July 16, 2026

ASCA announces support for Senate version of identical House bill to ‘stabilize ASC reimbursements’

The Ambulatory Surgery Center Association (ASCA) announced its support for the Outpatient Surgery Access Act of 2026. ASCA states that the legislation, if enacted, would “stabilize ASC reimbursements” by requiring CMS to use “the same inflation factor used to update hospital payment rates,” while also removing a “budget neutrality adjustment that increasingly depresses ASC rates and discourages the migration of procedures to the lower-cost ASC setting.”

The legislation was introduced this week by U.S. Senators Bill Cassidy (R-LA) and Richard Blumenthal (D-CT).
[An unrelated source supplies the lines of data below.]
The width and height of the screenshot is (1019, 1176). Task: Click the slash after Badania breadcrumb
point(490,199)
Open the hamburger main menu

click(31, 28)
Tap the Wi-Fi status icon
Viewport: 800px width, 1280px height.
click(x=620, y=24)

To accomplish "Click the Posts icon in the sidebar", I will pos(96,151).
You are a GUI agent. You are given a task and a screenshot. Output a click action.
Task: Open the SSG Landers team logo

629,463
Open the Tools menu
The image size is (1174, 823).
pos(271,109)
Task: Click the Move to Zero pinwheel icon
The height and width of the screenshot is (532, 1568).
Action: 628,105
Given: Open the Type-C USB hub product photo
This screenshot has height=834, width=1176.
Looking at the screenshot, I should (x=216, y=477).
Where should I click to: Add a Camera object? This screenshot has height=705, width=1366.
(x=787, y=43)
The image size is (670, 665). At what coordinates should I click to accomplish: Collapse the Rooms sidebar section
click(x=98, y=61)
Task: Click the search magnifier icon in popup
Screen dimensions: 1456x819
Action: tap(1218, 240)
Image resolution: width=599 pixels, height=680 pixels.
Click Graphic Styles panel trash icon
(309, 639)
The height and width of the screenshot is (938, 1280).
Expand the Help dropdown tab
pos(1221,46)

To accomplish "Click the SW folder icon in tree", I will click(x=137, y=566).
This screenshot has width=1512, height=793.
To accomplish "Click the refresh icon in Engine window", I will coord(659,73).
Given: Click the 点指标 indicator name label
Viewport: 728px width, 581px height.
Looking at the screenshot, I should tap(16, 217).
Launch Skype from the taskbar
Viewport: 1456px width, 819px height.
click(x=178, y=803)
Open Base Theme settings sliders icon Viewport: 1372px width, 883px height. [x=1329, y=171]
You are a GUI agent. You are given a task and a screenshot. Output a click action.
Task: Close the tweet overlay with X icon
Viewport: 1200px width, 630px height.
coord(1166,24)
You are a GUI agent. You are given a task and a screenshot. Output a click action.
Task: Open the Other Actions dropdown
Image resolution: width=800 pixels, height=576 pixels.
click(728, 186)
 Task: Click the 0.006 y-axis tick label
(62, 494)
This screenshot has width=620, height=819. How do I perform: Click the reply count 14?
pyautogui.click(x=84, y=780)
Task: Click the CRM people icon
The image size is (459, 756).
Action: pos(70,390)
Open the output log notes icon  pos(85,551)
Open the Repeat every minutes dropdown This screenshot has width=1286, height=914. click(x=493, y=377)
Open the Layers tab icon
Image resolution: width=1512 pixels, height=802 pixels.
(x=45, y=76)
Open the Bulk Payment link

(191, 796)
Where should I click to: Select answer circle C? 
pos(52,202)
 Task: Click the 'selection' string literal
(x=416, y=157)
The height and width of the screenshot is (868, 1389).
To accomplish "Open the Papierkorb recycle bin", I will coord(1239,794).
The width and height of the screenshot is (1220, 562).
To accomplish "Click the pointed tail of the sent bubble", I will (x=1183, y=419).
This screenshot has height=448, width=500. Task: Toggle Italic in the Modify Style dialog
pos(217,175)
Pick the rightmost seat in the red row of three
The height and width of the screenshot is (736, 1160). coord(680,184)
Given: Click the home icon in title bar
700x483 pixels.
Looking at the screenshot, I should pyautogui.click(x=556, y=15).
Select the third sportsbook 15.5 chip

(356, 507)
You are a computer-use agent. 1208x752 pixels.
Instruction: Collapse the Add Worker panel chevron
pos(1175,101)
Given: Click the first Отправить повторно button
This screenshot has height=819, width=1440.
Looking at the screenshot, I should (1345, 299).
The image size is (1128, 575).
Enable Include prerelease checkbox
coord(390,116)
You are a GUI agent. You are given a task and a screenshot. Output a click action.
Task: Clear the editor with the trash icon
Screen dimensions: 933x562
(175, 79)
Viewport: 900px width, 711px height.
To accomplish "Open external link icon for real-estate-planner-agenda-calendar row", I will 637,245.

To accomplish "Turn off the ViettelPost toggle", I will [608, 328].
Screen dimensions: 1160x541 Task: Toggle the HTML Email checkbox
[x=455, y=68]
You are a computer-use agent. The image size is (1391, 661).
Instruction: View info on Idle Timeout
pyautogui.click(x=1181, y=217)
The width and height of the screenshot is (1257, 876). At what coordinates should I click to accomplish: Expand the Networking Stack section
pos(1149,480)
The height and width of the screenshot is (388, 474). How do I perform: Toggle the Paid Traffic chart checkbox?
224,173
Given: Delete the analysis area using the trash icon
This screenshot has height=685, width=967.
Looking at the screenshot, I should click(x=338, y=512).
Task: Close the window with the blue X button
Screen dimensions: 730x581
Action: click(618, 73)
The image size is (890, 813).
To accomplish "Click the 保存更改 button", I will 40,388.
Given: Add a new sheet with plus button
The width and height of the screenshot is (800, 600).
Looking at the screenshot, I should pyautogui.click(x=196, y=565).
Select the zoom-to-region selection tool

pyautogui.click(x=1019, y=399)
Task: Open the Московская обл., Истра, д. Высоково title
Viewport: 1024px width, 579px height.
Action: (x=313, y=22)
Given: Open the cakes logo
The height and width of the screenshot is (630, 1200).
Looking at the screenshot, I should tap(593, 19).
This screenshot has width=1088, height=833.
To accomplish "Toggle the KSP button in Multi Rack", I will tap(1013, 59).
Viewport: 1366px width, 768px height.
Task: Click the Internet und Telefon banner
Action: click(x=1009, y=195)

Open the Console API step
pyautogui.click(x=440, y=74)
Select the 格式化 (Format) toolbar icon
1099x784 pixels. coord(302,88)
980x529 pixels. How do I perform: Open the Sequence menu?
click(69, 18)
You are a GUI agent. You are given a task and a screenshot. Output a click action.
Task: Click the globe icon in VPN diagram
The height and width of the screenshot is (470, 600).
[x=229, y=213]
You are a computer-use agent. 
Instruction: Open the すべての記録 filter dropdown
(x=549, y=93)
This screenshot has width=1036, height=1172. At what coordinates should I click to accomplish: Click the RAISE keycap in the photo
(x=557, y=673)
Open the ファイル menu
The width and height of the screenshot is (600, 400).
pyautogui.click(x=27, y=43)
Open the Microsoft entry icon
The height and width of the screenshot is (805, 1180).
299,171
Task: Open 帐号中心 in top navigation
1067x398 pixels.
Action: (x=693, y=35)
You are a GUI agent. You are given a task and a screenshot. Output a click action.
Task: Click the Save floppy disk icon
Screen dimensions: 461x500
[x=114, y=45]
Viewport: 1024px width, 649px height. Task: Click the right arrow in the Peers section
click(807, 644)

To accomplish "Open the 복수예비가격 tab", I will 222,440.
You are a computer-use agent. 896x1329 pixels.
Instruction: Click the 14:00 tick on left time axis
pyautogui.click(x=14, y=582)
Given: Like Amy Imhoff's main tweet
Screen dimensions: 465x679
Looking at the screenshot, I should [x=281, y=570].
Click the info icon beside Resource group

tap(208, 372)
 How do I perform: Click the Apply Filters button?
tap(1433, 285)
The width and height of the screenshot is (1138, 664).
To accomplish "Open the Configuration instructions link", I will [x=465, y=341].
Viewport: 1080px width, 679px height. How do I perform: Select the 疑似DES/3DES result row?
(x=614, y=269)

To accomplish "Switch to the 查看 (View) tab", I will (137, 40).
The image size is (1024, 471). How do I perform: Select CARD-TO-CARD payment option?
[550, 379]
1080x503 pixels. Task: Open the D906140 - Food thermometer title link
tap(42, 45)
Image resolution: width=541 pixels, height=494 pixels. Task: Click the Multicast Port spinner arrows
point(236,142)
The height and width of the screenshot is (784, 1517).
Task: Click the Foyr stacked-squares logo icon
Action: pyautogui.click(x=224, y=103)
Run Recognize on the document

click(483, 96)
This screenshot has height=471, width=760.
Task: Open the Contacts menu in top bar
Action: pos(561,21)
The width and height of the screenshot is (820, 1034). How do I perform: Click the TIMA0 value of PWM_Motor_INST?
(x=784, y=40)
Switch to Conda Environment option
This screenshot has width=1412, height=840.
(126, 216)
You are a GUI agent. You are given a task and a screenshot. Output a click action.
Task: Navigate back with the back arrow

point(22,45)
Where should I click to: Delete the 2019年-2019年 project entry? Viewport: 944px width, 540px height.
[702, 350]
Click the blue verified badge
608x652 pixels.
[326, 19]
U.S. Representatives Beth Van Duyne (R-TX) and John Larson (D-CT) introduced identical legislation in the U.S. House (H.R. 8091, read the full bill here) in March. ASCA states that “by introducing this companion bill, the push to protect patient access to affordable outpatient care officially becomes a bipartisan, bicameral effort.”

“Surgery centers perform millions of essential elective procedures for Medicare beneficiaries every year,” stated ASCA CEO Bill Prentice. “Ensuring an accurate and stable payment system is key to increasing patient access to low-cost, high-quality surgery centers.”

ASCA noted that CMS aligned the ASC and HOPD payment systems in 2009, but until 2019 used the Consumer Price Index for All Urban Consumers (CPI-U) to make annual updates to ASC rates, which ASCA has maintained is “not an accurate reflection of the costs of operating a healthcare facility.” HOPD rates, meanwhile, are annually updated using “the hospital market basket price index, which incorporates prices for healthcare-related inputs such as healthcare wages, medical equipment and malpractice insurance,” stated ASCA.

In 2019, CMS agreed to trial use of the hospital market basket price index for ASC payments, but the trial is set to expire at the end of 2026.